*** GIVEN ENTRIES Section Begins ***

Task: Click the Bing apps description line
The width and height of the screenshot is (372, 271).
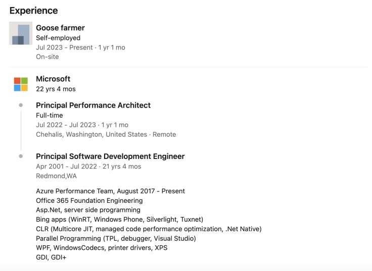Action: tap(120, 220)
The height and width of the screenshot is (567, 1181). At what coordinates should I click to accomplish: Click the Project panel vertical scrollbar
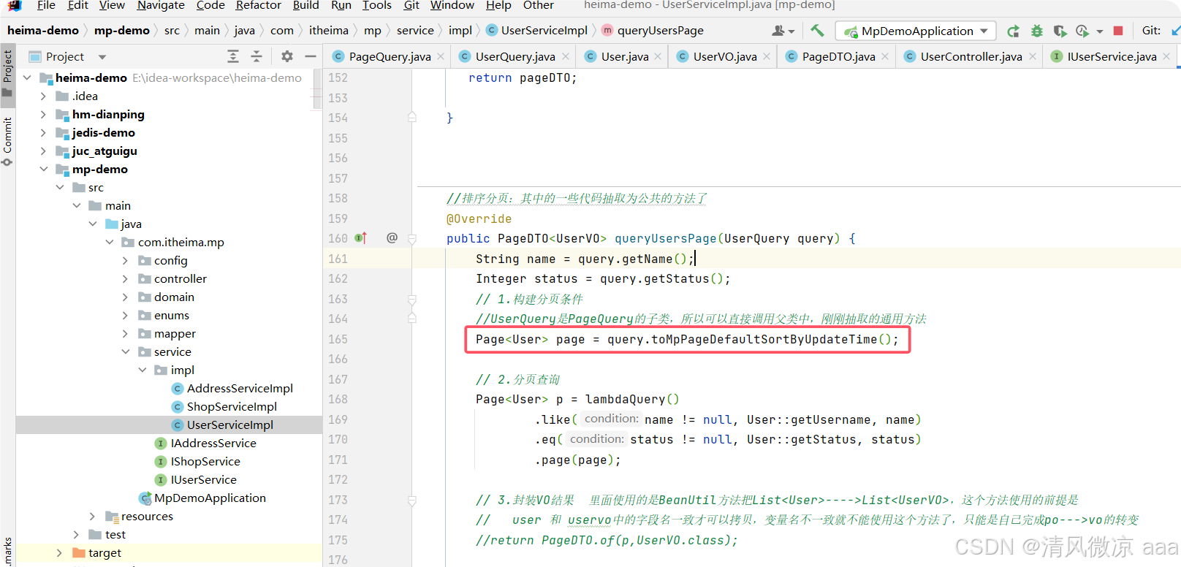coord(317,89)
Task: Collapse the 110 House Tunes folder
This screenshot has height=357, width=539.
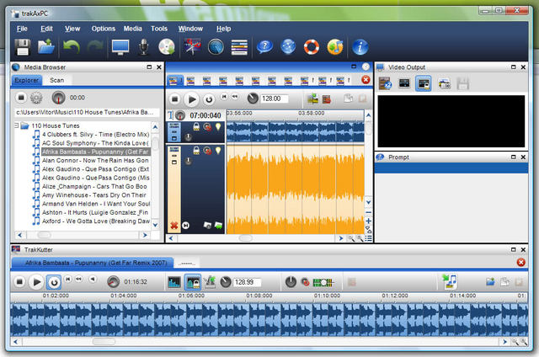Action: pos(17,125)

*** GIVEN ENTRIES Section Ends ***
*** GIVEN ENTRIES Section Begins ***

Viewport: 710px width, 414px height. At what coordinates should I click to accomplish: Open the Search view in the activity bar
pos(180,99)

*** GIVEN ENTRIES Section Ends ***

Would you write out exactly the lines above, starting at the line containing "The height and" and stopping after the line containing "Task: Collapse the 110 House Tunes folder"? Omit the pictures.

*PROBLEM SOLUTION*
The height and width of the screenshot is (567, 1181). At what coordinates should I click to accomplish: Click the Project panel vertical scrollbar
coord(317,89)
Task: Collapse the 110 House Tunes folder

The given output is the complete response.